The FLSA permits collective action “against any employer . . . by
any one or more employees for and in behalf of himself or themselves and
other employees similarly situated.” 29 U.S.C. § 216(b). Unlike a typical
class action suit under Fed. R. Civ. P. 23, where an unwilling plaintiff must
“opt out” of the class, a class action pursuant to Section 216(b) of the FLSA
requires employees or former employees to “opt in” to the class, by filing a
written consent to join the action. Woods v. N.Y. Life Ins. Co., 686 F.2d 578,
579-80 (7th Cir. 1982) (explaining differences between collective action
under the FLSA and class action certified pursuant to Rule 23).
While seeking court approval of the settlement as required by the
FLSA, the parties do not address the collective action aspect of the case
and, other than having the additional individuals opt in, Manuel Lopez has
not sought conditional certification of the action.
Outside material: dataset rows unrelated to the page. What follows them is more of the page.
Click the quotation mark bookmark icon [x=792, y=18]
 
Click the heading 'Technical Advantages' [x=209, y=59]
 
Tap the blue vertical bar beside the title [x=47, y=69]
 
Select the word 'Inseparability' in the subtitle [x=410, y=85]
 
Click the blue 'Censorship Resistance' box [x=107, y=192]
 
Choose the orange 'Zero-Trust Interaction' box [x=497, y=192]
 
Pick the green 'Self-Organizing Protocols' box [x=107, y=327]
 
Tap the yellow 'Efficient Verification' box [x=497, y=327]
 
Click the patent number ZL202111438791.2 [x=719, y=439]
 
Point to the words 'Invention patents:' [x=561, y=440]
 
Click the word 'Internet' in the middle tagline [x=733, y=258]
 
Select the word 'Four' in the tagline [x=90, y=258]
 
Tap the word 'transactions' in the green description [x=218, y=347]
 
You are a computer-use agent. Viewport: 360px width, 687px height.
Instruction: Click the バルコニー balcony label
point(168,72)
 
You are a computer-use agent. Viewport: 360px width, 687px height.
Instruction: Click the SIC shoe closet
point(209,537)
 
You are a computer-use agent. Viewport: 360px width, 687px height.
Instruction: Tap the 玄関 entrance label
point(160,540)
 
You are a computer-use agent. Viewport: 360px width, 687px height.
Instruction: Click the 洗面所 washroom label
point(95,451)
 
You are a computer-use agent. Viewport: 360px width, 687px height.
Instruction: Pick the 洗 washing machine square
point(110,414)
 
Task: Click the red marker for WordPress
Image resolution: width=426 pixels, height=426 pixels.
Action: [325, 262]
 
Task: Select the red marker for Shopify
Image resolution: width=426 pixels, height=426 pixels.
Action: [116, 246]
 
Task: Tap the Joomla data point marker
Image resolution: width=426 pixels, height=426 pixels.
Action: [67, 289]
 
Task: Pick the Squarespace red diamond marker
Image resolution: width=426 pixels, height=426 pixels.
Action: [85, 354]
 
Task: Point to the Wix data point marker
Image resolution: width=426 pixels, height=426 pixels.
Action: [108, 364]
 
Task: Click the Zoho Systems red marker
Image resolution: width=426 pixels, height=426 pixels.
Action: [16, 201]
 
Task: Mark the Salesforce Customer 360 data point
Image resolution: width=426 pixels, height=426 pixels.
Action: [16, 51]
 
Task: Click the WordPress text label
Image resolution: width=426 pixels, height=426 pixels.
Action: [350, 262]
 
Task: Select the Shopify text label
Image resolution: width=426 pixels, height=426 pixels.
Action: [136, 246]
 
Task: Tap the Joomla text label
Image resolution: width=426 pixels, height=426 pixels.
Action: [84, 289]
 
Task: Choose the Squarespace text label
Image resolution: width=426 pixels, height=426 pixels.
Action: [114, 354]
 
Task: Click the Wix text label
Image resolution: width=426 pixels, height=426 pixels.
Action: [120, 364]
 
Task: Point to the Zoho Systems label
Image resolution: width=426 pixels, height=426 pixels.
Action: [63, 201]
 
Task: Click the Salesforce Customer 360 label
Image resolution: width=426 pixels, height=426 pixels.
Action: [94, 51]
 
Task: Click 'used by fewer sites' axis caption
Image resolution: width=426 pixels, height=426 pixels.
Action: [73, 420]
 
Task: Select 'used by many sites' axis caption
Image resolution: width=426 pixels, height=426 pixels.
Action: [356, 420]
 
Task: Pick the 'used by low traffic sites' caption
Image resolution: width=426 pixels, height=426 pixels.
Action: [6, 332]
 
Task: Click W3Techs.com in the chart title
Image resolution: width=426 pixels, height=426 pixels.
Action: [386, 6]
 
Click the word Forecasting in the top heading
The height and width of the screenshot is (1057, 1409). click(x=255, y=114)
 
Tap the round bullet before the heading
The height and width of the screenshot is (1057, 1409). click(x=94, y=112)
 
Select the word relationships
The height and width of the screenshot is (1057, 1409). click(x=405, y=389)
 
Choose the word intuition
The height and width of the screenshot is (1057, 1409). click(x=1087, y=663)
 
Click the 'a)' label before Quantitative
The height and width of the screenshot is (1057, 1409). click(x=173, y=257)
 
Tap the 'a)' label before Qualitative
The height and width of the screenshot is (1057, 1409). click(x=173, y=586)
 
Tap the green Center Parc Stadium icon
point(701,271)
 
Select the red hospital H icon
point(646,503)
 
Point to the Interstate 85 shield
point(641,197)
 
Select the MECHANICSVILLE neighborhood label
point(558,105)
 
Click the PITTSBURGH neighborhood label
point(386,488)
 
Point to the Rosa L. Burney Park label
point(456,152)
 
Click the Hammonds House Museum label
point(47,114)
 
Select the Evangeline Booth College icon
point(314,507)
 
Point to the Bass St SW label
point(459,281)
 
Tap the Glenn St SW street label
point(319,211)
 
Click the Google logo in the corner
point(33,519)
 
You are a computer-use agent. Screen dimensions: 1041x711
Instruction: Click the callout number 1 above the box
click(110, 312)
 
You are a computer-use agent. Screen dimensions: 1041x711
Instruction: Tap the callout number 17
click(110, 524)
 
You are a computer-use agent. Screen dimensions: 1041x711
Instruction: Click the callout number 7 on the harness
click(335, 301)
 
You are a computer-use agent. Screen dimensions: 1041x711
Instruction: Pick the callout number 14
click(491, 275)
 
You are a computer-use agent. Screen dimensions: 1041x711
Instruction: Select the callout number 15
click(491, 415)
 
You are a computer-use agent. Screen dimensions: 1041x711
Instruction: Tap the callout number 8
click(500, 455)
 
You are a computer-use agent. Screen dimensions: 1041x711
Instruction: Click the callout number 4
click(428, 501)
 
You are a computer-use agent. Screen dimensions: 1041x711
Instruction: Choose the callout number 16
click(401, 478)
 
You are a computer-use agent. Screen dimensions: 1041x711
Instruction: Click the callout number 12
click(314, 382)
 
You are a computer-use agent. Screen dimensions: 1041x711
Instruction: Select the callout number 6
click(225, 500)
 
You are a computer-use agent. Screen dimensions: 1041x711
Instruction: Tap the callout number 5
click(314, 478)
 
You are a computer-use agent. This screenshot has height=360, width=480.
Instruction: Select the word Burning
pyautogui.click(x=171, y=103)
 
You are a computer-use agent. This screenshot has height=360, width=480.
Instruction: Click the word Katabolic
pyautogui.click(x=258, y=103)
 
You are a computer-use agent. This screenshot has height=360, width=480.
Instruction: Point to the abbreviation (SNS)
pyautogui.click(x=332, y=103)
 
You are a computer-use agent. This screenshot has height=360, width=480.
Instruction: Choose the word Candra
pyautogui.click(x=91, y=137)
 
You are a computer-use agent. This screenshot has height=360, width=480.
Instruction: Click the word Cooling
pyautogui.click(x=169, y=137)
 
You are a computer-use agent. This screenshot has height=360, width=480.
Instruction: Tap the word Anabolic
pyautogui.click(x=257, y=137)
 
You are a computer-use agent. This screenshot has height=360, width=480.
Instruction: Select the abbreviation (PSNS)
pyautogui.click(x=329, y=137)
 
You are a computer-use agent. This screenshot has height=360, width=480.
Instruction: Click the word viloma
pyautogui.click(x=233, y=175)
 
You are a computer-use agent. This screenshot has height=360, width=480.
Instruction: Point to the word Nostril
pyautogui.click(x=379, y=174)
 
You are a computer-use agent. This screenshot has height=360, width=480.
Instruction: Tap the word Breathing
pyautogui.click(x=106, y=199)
The parties’ stipulation
also cites cases regarding attorneys’ fees, In re Linerboard Antitrust Litig.,
292 F. Supp. 2d 631, 640 (E.D. Pa. 2003) and In re Rent-Way Sec. Litig.,
305 F. Supp. 2d 491, 509 (W.D. Pa. 2003); however, both are class action
cases. There is a further concern regarding the impact of Damasco v.
Clearwire Corp., 662 F.3d 891, 896 (7th Cir. 2011) on the proposed
collective nature of the action. See Morse v. Equity Lifestyle Props. Inc., No.
2:13-CV-00408-JMS-MJD, 2014 WL 1764927 at *3 (S.D. Ind. Apr. 30,
-2-
2014). Therefore, the Court will require the parties to file a response to the
foregoing questions by the stated deadline.
The parties’ attention is also directed to the first sentence in
paragraph six of their stipulation which contains two typographical errors
in the specified years.
NOW, THEREFORE, BASED ON THE FOREGOING, IT IS
HEREBY ORDERED THAT:
The parties MUST file a response to the questions raised by this
Decision on or before September 11, 2015.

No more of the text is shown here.